▶ _What is needed_:
In the rows from the line containing "You are a GUI" through the end of the rows, change "screenshot" to "screen capture" and write those lines again with nothing else altered. Leave the pictures out of your answer.

▶ _Data provided_:

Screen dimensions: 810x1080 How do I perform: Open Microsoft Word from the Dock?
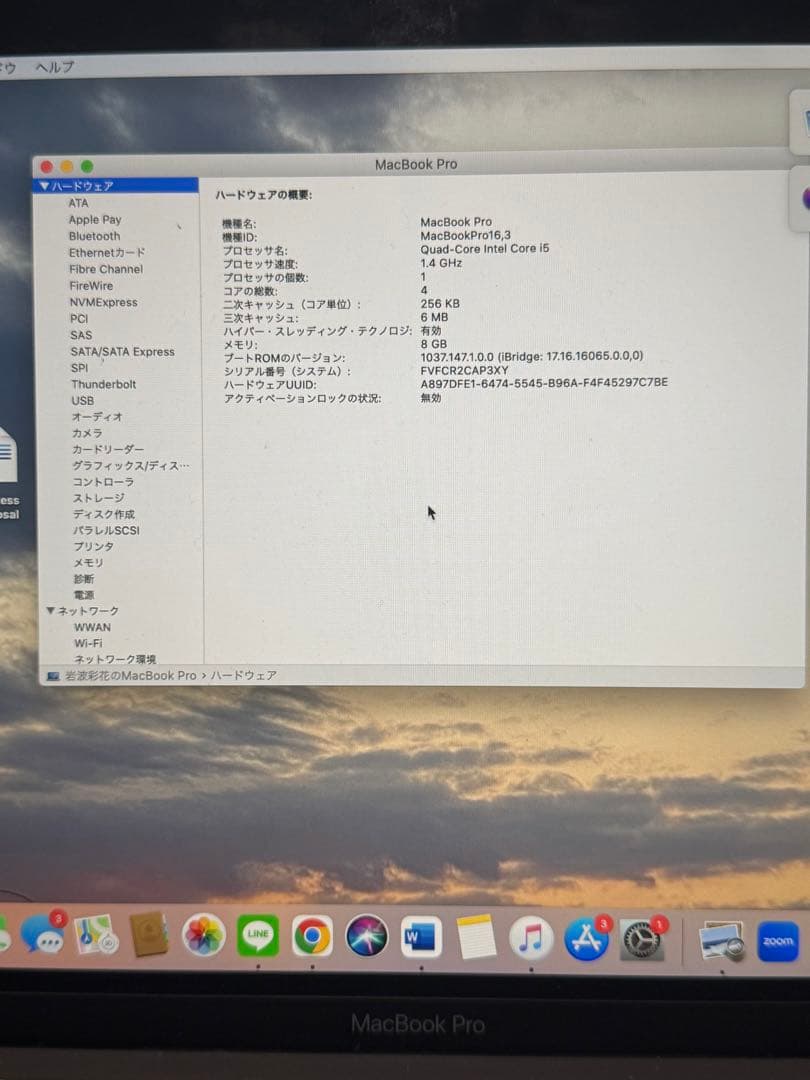click(421, 937)
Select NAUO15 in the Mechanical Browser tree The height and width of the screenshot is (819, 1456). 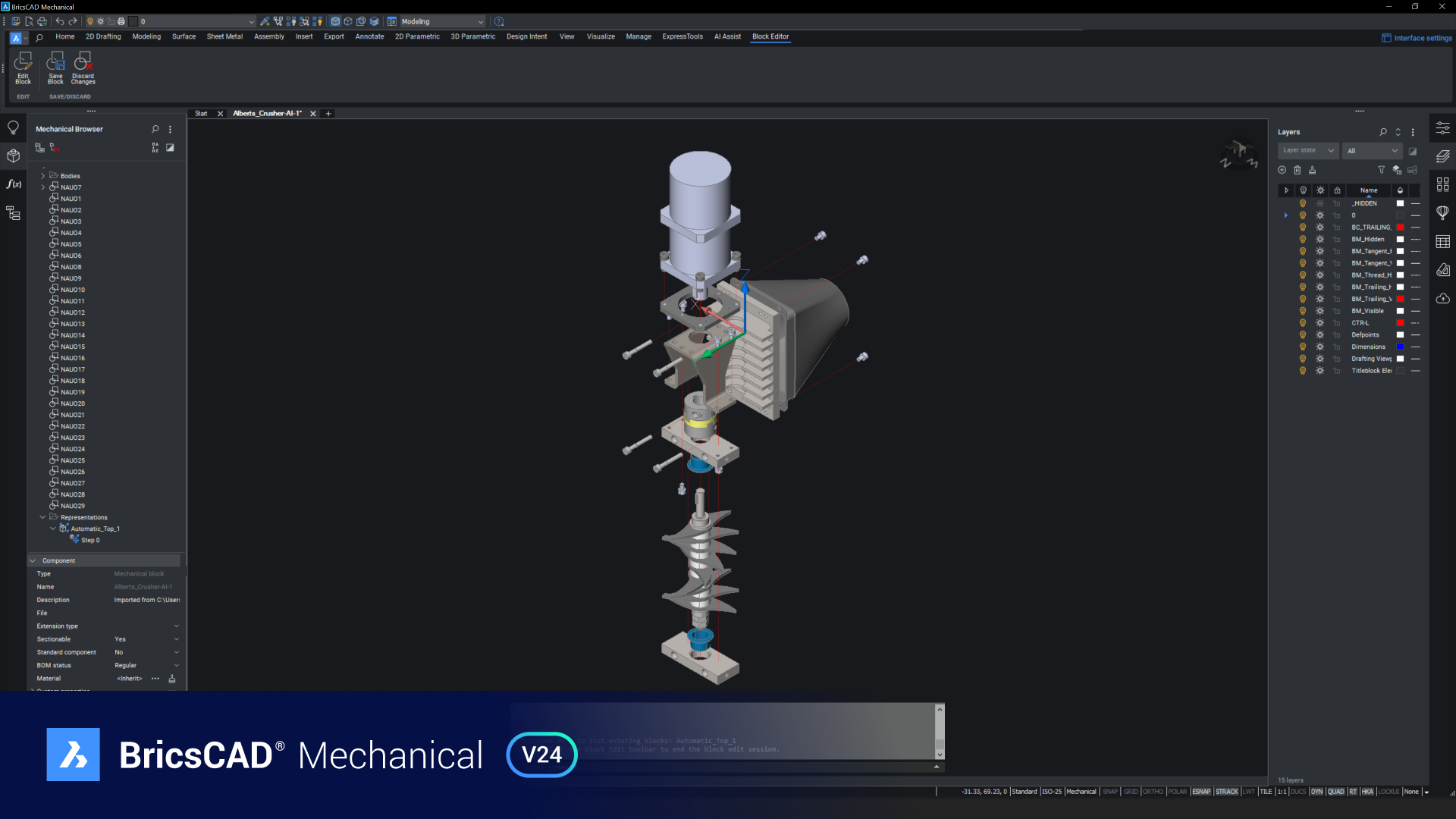point(73,347)
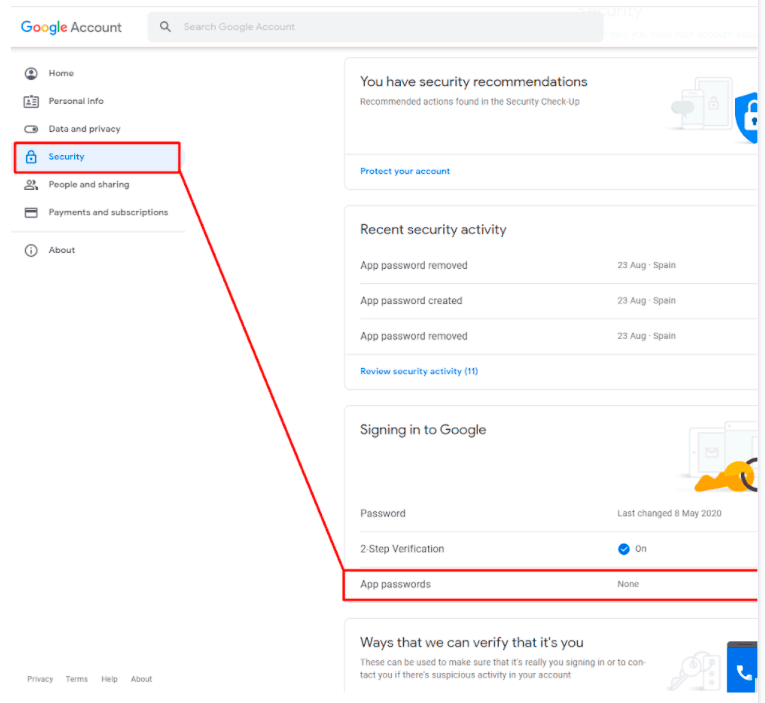Click the Protect your account link
765x703 pixels.
pos(405,171)
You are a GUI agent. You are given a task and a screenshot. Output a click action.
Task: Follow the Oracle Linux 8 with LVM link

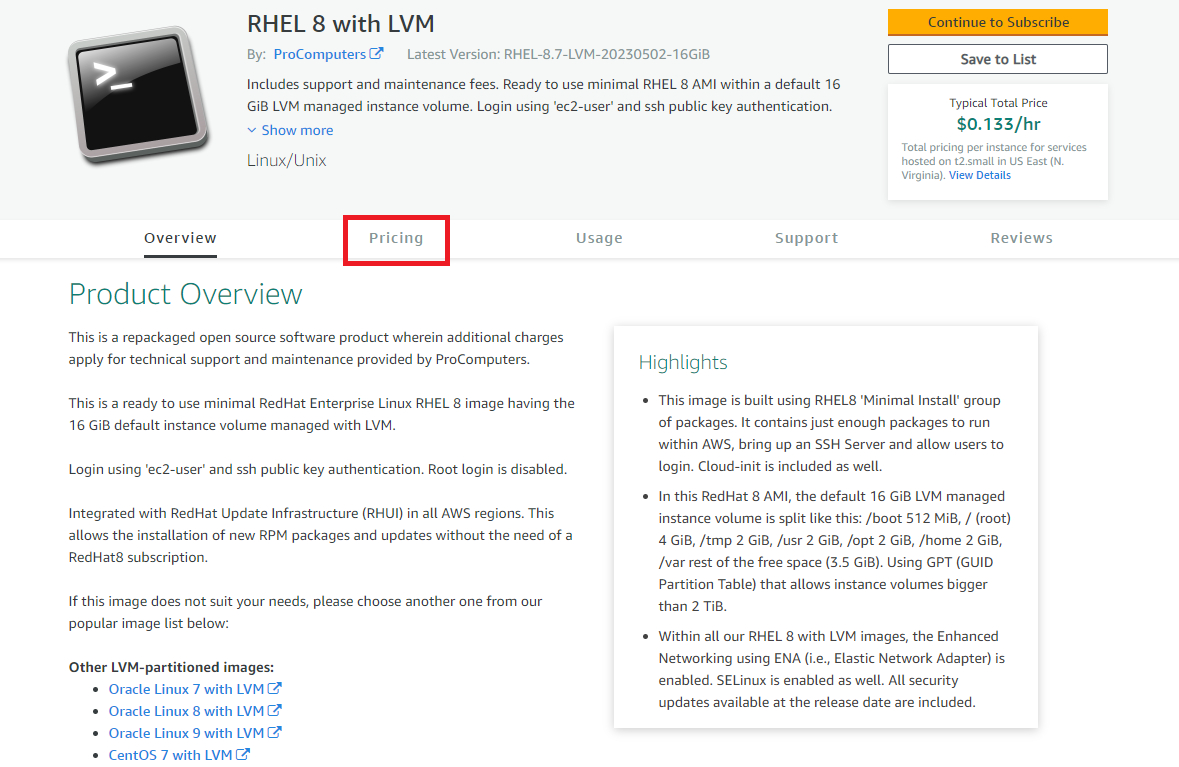[186, 711]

▶ _Output below_:
You are a GUI agent. You are given a task and a screen capture. Output a click action.
Task: Follow the Oracle Linux 8 with LVM link

[186, 711]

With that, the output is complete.